[To be done] List each line of the data below that contains the word "agent". Match case exactly.

[Given entries]
+++
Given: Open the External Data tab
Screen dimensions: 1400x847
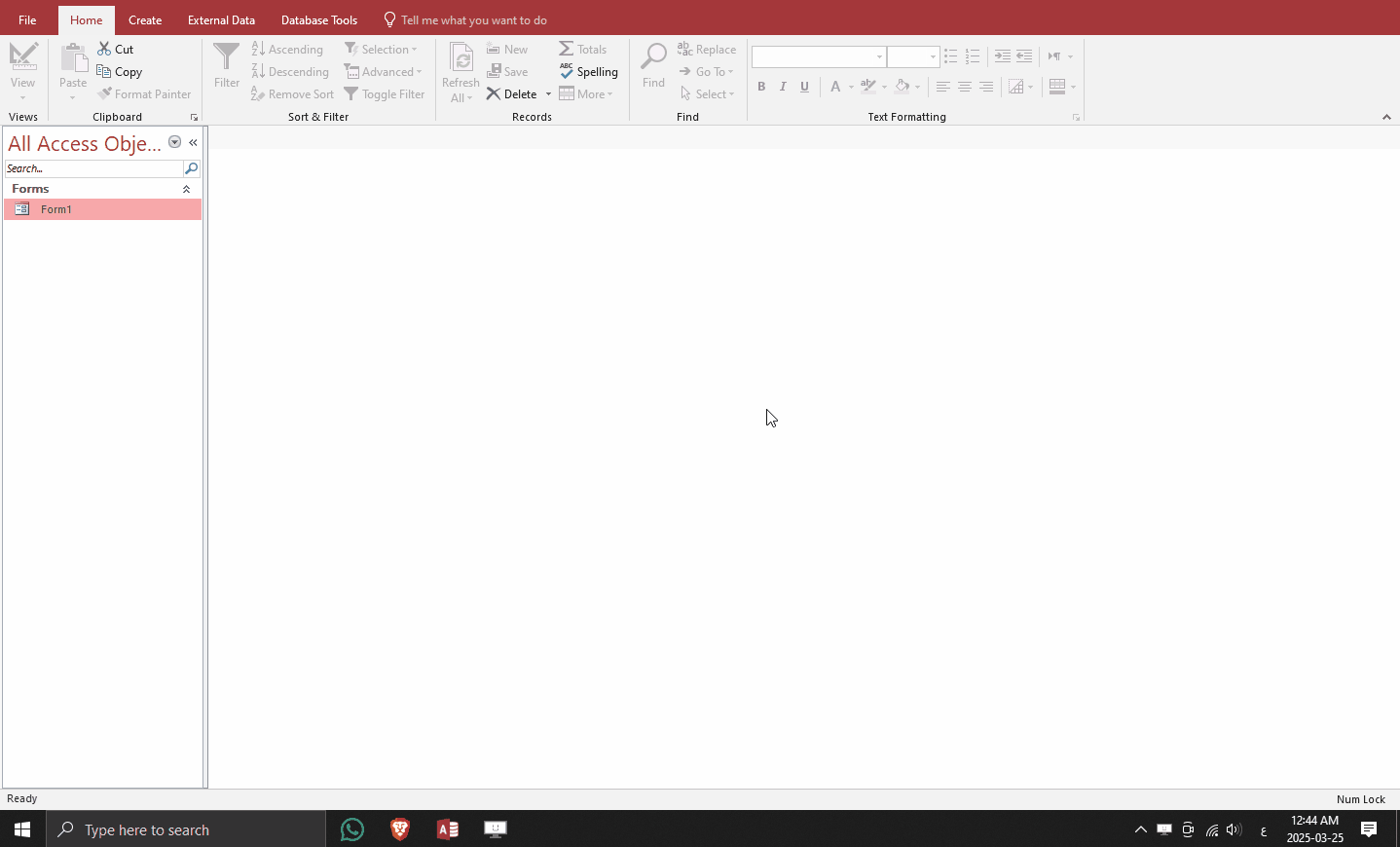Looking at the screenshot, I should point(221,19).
+++
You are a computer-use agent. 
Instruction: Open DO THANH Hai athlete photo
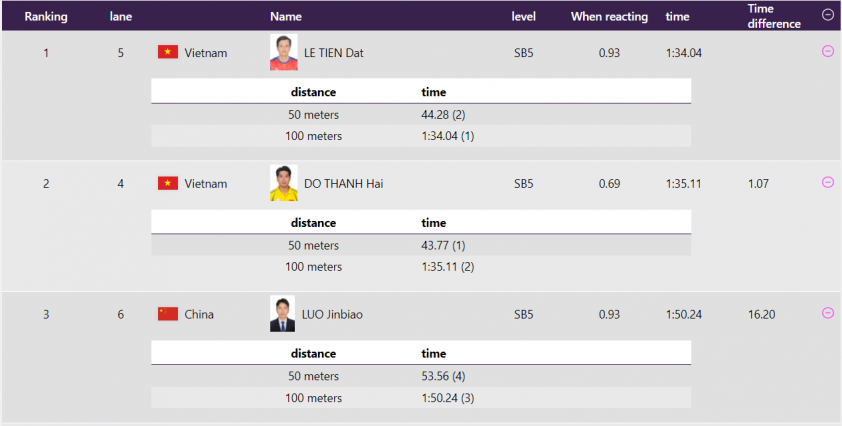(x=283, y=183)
+++
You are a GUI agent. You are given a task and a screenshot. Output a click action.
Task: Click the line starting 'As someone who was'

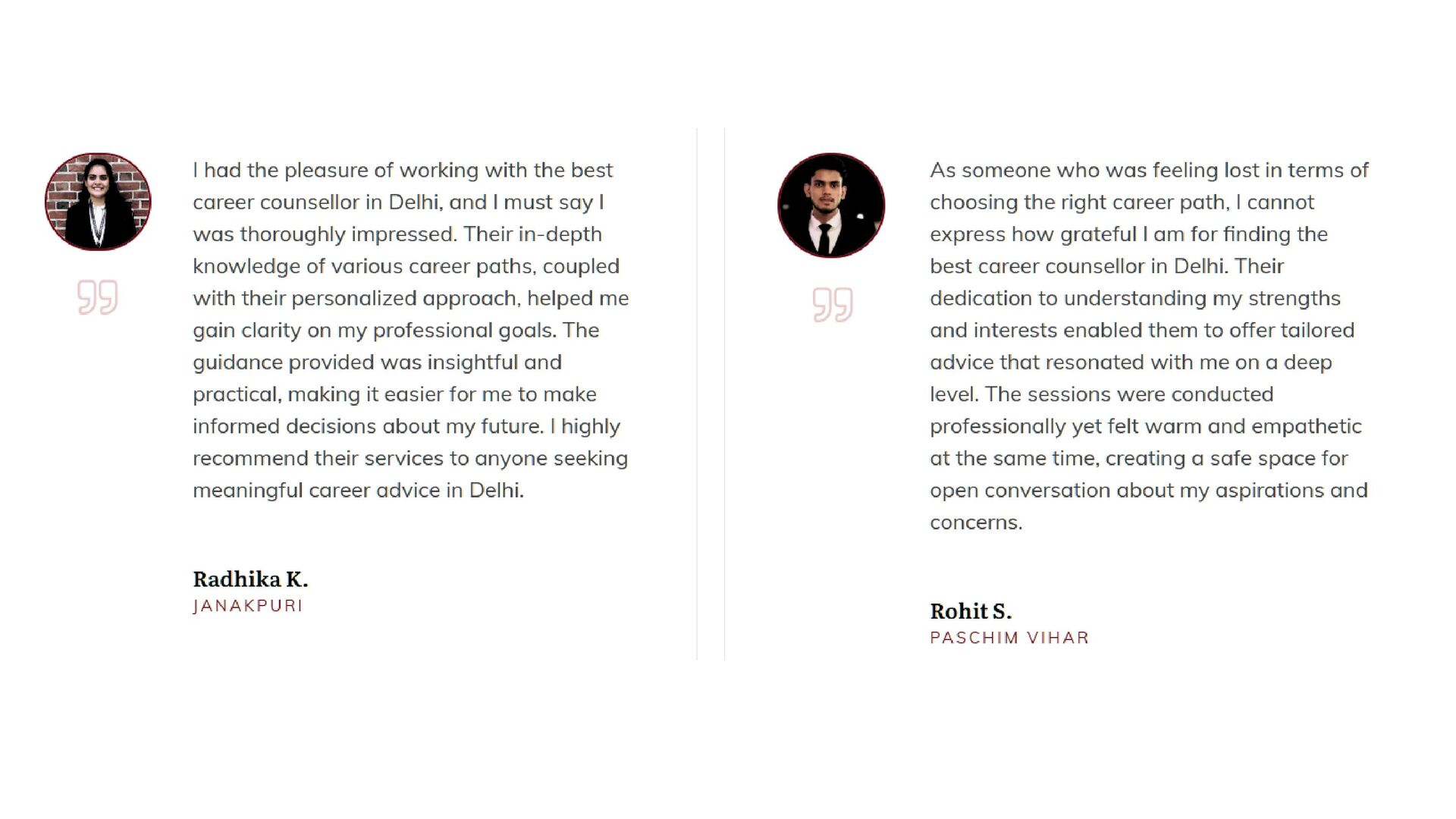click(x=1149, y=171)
+++
[Worked solution]
You are a computer-use agent. 
You are a GUI agent. You are given a task and a screenshot. Output a click action.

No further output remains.